First half of 2020 became the year where everyone (!) was forced to learn at least some basic processes of epidemiology of viruses. A field of academic study previously reserved to a limited population of pathology experts. So that is one productive take way from this strange year that is not wasted.
The behaviour of inoculum, droplet dispersal, the importance of hygiene and the effect of distancing hosts in time and space is now common knowledge even for pre-school children. Even how the small virus take advantage of our cell RNA and DNA replication structures to multiply itself. In plants virus attacks look like nutrition deficiency symptoms at first – and then with a mosaic look on the tissue.
Although primarily caused by fungi, plant diseases and plant epidemiology are not so different from those found in humans. We see outbreaks of disease strains that devastate crops. We see that some varieties respond better, with fewer symptoms, than others.
Being susceptible, or not, to disease attack is complex, when we consider plants. Susceptibility is known to be linked to the genetic profile mainly. But age, the nutritional status, and general stress levels of the individual plant and the plant sward are also important for the extent of the outbreak in the area.
Plant breeders can approach disease management by supplying the market with improved genetics, offering a preventive solution to disease management by identifying tolerant or even resistant individuals in the breeding population. If we find a susceptible host plant in the breeding program, we can choose to discard it. In humans there are ethics to navigate that make such selection unreasonable, and preventative measures are preferred. For example vaccination. Curative measures such as fungicides for turf or antibiotics for bacterial diseases are harder to find for viruses because they mimic our own RNA and DNA.
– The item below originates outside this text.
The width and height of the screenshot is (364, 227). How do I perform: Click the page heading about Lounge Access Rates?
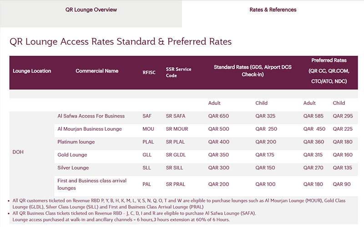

Besides the genetic profile of a plants in the field the turf manager can make some decisions that affect the degree of disease spread. These are factors he/she can play with when optimizing and tweaking management. One is to spread the host and pathogen in space and time. E.g. establish new sowing in the fall, instead of the spring, so the plants are mature when spring inoculum hits. Yup, same reason why distance is effective to break disease chains of COVID-19 between humans.
Another example is the fungal disease causing Red thread, that is linked to low levels of nitrogen. But we know that a good practice is to remove the clippings of red thread infected turf and not leave them on the lawn: and that leads us to hygiene, another thing that we now know works to keep epidemics down. True for human pathology, true for plant pathology.
You may wonder; plants do not share fluids by kissing, coughing and touching like we know COVID-19 and other human virus does. How does virus spread in plant populations? Well there are two ways that virus spread in plant populations. One is linked to clonal propagation of plant material. Potatoes, bananas and many other important crops, plus a lot of ornamental plants, are multiplied by using plant material, seed potato tubers and side shoots that are clones of the original plant, and not true seeds. True seeds are not usually transferring viruses, but the generations from seed are not as true to cultivar or as fast as to take fresh plant parts. This material, if infected, will give raise to a sub-optimal crop.
The other way is spread is via a vector – often an insect. Happily flying from plant to plant tasting the plant sap. A non-colonizing aphid like this is the vector of Potato Virus Y. Spreading the virus in this tuber propagated crop; a most unfortunate combination. Had it only been a colonizing aphis the damage would be limited. Again, we can draw a parallel: if the infected individuals would just basically stay in one place, that is the key to control.